To answer those themes, Storey and her team collaborated with NRS, a global supplier of humanitarian equipment, who’d donated a thousand metres of thermal blankets. Together with the rest of Oxfam’s onsite textile mountain, the team are working with the girls to create coats, inspired by their own identity, which at night can double as blankets.
Everything left over can be crafted into gifts for friends and family. The #LoveCoats project will be delivered to the girls early July, during the team’s fifth trip to the camp.
The resilience, energy and determination of the camp’s inhabitants are a source of inspiration. “There’s something about trauma that renders everybody tragically equal,” says Storey. “War does that. So what we experience, on the one hand, is a tangible atmosphere of collective heartbreak but, on the other, an extraordinary sense of a fight for a decent life and a cry to rebuild, to heal.”
On discovering a bank of surplus bicycles, for example, Storey’s Sheffield university collaborator, Tony Ryan, suggested projects in which the bikes could be turned into transport for women and children; virtually by the time the team had returned to the UK, the young men in the camp had set up what could perhaps be best described as the Zaat’ari Uber service.
“Plant a seed and turn your back and they will do it,” laughs Storey. “Syrians are the most entrepreneurial people on earth. They’re very very hard workers and that ethic comes with them just as much as their faith and the longing for home.”
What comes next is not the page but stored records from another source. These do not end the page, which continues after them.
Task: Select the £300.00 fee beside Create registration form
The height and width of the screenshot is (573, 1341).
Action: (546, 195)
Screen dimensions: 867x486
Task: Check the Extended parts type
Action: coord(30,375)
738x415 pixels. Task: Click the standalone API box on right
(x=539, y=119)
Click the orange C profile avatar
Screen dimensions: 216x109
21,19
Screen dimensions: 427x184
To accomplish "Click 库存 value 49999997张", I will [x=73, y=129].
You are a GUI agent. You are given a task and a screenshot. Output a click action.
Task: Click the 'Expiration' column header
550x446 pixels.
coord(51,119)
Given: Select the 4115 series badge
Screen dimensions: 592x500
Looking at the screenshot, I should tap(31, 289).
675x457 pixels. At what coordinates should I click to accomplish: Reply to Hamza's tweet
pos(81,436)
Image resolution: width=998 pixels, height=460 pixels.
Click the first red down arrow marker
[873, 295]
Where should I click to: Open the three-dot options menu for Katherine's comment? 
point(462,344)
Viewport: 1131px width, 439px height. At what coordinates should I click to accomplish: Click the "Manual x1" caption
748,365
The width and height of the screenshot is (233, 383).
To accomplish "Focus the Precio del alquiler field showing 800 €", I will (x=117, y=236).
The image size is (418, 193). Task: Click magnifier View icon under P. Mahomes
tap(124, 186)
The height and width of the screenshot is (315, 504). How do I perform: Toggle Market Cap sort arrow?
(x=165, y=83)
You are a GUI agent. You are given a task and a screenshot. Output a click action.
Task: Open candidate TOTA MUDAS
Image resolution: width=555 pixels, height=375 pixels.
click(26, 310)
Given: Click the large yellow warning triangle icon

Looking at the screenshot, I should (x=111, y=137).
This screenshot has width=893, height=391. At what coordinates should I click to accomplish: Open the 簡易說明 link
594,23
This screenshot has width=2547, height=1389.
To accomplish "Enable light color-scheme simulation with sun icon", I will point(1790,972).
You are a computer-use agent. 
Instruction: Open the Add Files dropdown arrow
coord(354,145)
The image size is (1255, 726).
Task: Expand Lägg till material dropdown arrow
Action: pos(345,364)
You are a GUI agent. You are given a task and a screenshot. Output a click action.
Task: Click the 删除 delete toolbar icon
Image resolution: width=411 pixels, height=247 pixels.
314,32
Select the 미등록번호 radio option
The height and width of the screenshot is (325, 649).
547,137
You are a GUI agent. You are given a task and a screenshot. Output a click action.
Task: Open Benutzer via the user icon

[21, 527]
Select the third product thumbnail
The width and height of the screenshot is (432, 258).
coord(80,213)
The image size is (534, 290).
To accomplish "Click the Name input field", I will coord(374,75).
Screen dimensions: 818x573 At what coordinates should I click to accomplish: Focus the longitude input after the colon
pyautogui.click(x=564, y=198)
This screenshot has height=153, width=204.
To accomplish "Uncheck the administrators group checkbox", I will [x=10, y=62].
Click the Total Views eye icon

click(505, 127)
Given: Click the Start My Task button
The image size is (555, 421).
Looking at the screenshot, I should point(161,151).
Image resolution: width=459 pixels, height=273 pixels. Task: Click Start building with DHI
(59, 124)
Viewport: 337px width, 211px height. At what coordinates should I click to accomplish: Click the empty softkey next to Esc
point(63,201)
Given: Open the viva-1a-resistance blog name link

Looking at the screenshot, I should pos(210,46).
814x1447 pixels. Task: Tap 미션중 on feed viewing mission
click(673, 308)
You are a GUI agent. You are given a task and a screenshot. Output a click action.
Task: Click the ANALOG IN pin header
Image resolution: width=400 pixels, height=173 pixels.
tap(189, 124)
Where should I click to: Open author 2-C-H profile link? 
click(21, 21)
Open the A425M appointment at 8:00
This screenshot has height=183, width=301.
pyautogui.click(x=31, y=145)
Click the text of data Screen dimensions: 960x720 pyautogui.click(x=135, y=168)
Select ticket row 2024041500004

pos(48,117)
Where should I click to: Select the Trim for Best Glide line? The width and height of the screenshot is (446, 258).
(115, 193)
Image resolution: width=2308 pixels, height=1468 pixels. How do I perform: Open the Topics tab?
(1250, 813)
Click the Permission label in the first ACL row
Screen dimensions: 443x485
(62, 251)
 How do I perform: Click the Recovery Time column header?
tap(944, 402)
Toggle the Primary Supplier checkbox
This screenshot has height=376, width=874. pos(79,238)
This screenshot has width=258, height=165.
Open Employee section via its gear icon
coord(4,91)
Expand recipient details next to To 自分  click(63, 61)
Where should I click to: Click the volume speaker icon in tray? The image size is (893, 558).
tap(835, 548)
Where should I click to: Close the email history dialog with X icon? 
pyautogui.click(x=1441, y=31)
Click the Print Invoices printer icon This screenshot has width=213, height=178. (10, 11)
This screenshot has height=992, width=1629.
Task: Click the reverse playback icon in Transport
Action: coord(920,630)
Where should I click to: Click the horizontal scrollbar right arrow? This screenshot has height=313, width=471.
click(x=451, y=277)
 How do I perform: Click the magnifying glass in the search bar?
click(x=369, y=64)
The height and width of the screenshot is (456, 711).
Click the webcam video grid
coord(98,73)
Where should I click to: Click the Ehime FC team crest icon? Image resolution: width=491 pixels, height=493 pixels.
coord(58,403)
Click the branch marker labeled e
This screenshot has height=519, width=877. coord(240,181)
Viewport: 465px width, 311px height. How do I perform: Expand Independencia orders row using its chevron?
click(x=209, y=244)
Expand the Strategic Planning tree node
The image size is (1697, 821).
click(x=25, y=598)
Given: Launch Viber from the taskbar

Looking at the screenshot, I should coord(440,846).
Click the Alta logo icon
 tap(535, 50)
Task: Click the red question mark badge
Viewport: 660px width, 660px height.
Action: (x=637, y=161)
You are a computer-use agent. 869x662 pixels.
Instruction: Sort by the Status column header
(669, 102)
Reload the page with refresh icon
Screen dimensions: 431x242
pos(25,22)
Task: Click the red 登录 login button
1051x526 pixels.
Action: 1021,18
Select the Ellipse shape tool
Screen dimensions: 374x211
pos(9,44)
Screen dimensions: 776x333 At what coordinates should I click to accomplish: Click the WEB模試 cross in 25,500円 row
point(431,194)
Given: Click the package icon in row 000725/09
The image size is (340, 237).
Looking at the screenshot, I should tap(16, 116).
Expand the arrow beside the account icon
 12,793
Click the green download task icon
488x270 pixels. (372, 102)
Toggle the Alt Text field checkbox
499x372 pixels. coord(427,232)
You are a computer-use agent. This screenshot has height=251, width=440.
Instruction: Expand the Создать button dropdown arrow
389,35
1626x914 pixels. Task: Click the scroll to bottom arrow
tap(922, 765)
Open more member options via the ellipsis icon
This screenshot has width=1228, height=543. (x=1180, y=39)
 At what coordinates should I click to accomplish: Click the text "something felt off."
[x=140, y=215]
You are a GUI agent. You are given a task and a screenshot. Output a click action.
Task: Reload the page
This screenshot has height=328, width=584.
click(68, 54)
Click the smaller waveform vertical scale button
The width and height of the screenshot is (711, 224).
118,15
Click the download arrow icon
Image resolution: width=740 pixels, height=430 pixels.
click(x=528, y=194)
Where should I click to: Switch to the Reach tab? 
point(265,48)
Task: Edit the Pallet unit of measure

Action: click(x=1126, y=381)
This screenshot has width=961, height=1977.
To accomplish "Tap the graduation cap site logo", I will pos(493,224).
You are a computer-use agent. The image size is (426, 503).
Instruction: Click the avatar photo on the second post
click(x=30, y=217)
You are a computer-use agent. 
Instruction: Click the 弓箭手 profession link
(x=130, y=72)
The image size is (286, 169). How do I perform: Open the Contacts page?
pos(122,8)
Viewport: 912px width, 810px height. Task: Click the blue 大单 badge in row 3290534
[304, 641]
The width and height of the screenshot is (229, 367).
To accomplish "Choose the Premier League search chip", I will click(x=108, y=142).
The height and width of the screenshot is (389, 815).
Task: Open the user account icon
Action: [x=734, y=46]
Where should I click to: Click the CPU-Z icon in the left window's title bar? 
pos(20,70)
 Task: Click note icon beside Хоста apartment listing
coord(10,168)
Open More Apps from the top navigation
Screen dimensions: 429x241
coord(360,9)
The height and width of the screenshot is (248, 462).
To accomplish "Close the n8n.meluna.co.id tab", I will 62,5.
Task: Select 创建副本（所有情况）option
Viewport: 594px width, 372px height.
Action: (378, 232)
But it’s the camp’s youngest inhabitants who move Storey the most. “The most amazing people in the camp are the ones who have been born there and are now six years old. They don’t know anything but the camp, they have no sense of what they have lost, so they are born naturally into frugality, into being inventive and enterprising and loving and joyful. That youngest generation will grow into perhaps the people we should now be, another type of evolved human species.”
Two sets of statistics keep driving Storey forward. “Legal resettlement can take up to 25 years, and less than 2 per cent of refugees are ever resettled. So this neurosis we all have of having a swarm of people descent upon us is just ridiculous. Because none of them really want to be here, as would be the case for us. They just want to go home - and that’s a very strong motivation to try and improve their lives as much as possible, until the day that they can arrives.”
It’s a narrative that is set to become more familiar.“One in every 113 people on the planet is a now either a refugee, a migrant or asylum seeker so actually it’s the new normal. We are a species on the move. Climate change is going to force that even more, so why not take this as an opportunity to find solutions now, before climate change escalates the numbers of us who have to flee?”
“My contribution is small - and it’s going to take all of us to do something. We need to normalise what feels like drastic change and not make it something to be frightened of. We’re slowly (rightly) working our way into a borderless and reciprocal world, where definitions of profit, identity and power need reimagining. Those that feel compelled to cling onto borders are resisting reality; being surrounded by water is no excuse to ignore the future.”